Alessandra Carnaroli, Non si tocca la frutta nei supermercati pero i culi nelle metropolitane
Insoutenable légèreté de l’être
Après 50 tentatives de suicide et 50 objets contondants, Alessandro Carnaroli remet une couche avec On ne touche pas aux fruits dans les supermarchés mais aux fesses dans le métro. Selon elle, chaque jour nous sommes frappés par une infinité de faits divers, parfois très graves, mais qui s’éteignent rapidement, brûlés par de nouvelles violences et tragédies. Ici, nous les retrouvons tous, rendus dans leur essence crue et dépouillée. Les atrocités des guerres, les violences domestiques, les vulgarités de la vie quotidienne sont décrites sans jamais détourner le regard, avec une objectivité qui naît de la mise au point impitoyable des mots.
Alessandra Carnaroli retrouve son unique échappatoire dans un ironie froide ou dans des clauses de sarcasme féroce. Ici, l’ordre de grandeur peut changer. Mais ce qui relie les guerres en Ukraine et à Gaza, les féminicides et les inondations, les distorsions des relations familiales ou une journée malheureuse à la mer doit toujours être recherché dans la vulnérabilité des êtres humains et leur capacité parallèle et incessante à produire des désastres.
Si bien que, chez elle, l’horreur insoutenable est l’autre face de la banalité du quotidien, des aspects qui se superposent et riment de manière troublante. Entre des mères peu maternelles, des pays inondés et des victimes innocentes, nous pouvons discerner de nombreux visages semblables au nôtre, une foule à laquelle nous ne pouvons nous illusionner de ne pas appartenir. Mais en réalité, dans son paradoxe, c’est un mécanisme de désir combinatoire et infini, comme les cycles poétiques de Nanni Balestrini (auteur apprécié de Carnaroli).

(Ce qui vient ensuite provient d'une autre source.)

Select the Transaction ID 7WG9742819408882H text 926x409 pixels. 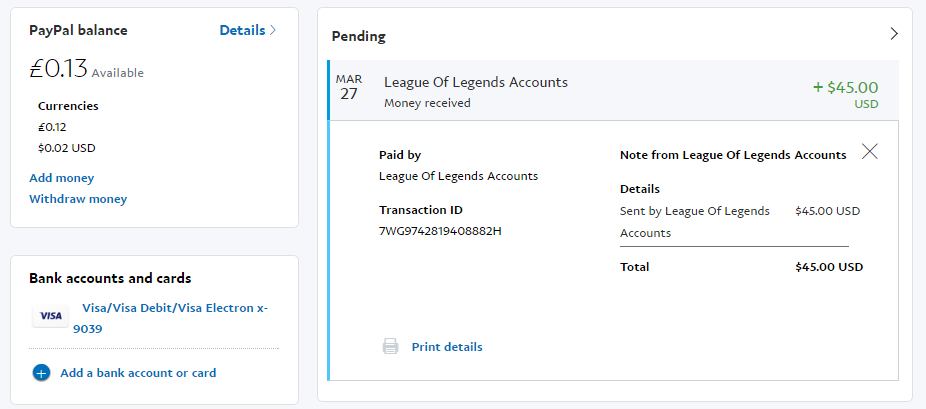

Ce nouveau livre de la créatrice est paradoxal, amusant et désespéré en vers originaux et provocateurs sous divers aspects de la condition féminine en partant des ambivalences de ses « sœurs » et des hommes.
jean-paul gavard-perret
Alessandra Carnaroli, Alessandra Carnaroli, Non si tocca la frutta nei supermercati pero i culi nelle metropolitane, Giuilo Einaudi Editore, 2025, 152 p. – 13,00 €.